Terms in this set (75)

The certificate lifecycle consists of many (but not necessarily all) of the following event:
Key Generation - The creation of the public/private key pair associated with the certificate
Identify Submission - The credentials of the party requesting the certificate are submitted to the CA.
Registration - The request for a new certificate is registered by the CA.
Certification - Requesting party's identity is validated and a certificate is generated and digitally signed with the CA's digital signature.
Distribution - The certificate is published by the CA.
Usage - The requesting party uses the certificate for the authorized purpose.
Expiration - Unless renewed or revoked, the certificate expires based on the expiration date built into the certificate at generation time.
Revocation - At any time prior to expiration a certificate may be revoked (for example if it is being used for malicious purposes or the private key is compromised).
Renewal - At the request of the owner a certificate may be renewed by the CA. This process requires the generation of a new public/private key pair.
Suspension - The certificate is temporarily suspended, for example is a user goes on sabbatical and does not plan to use the certificate during this period of time.

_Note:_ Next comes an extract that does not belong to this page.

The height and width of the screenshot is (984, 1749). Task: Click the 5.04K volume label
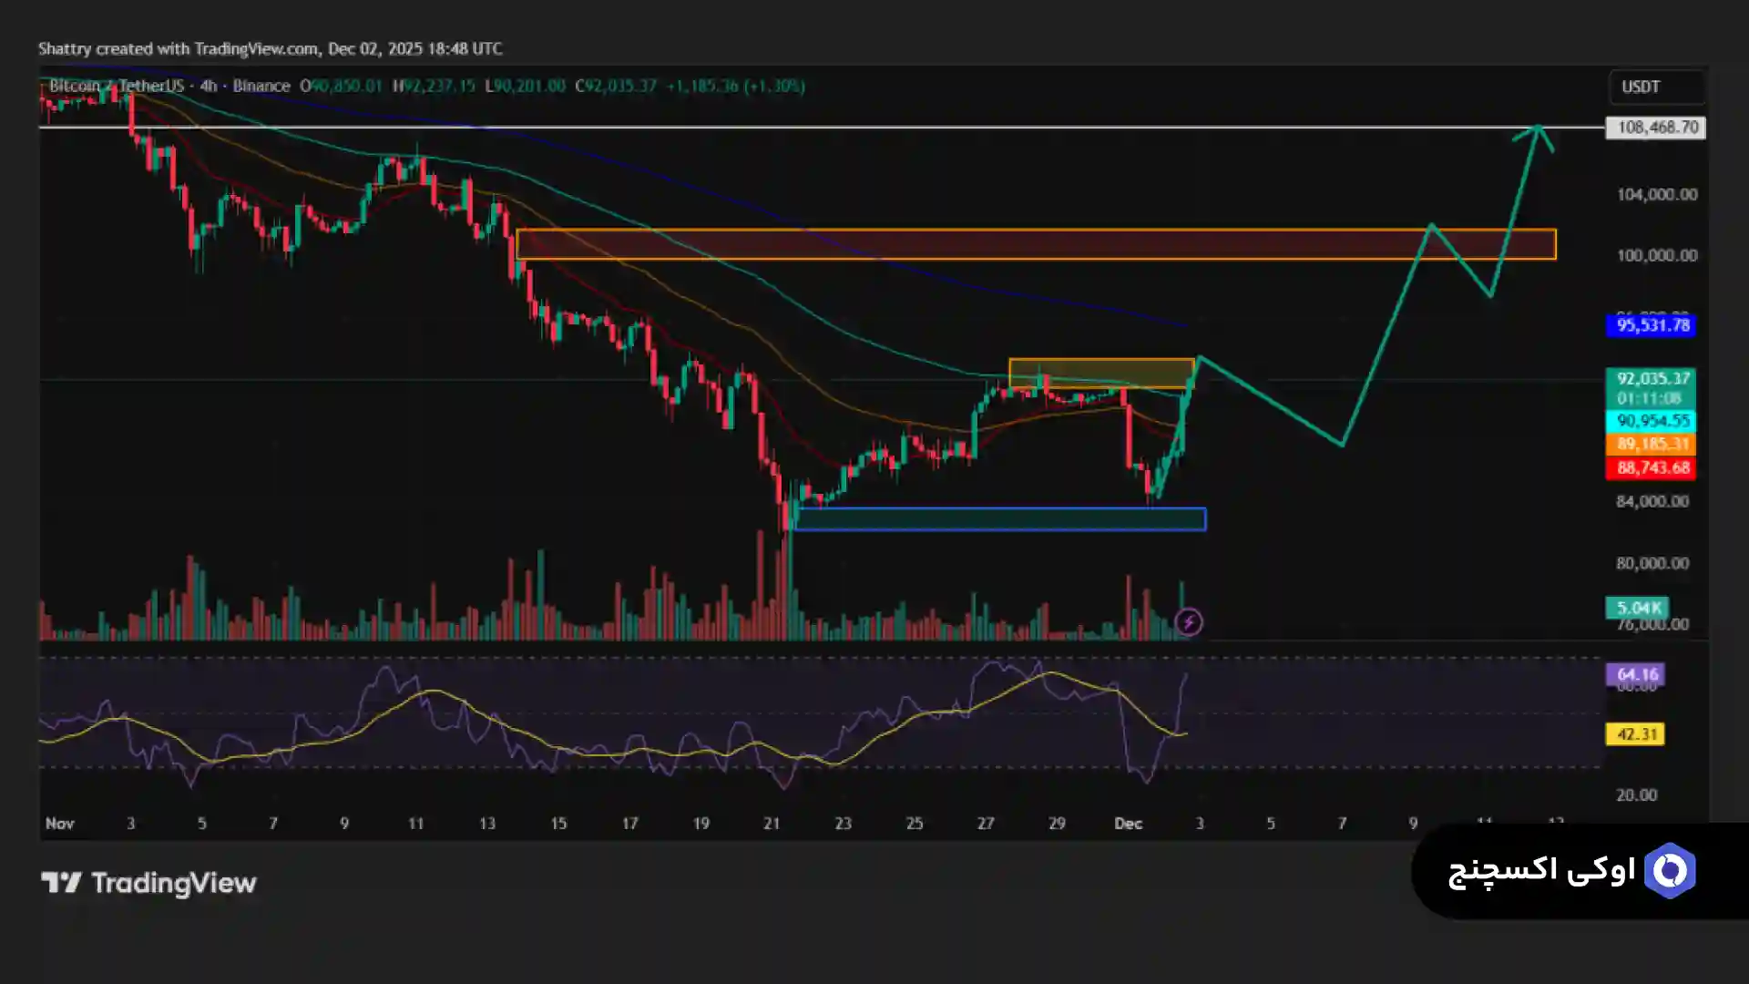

Recovery - The process of recovering the key pair from a backup in the event of corruption (in order to qualify for recovery the keys must be considered to still be trusted and valid).
Destruction - When the key and certificate lifetimes expire and a suitable period of time has elapsed to avoid receiving information encrypted using the keys (a period known as the key history maintenance period) it is essential that all copies be destroyed from any locations where they might have been stored. For example, copies on workstations, laptops servers, key servers and removable media) must be deleted.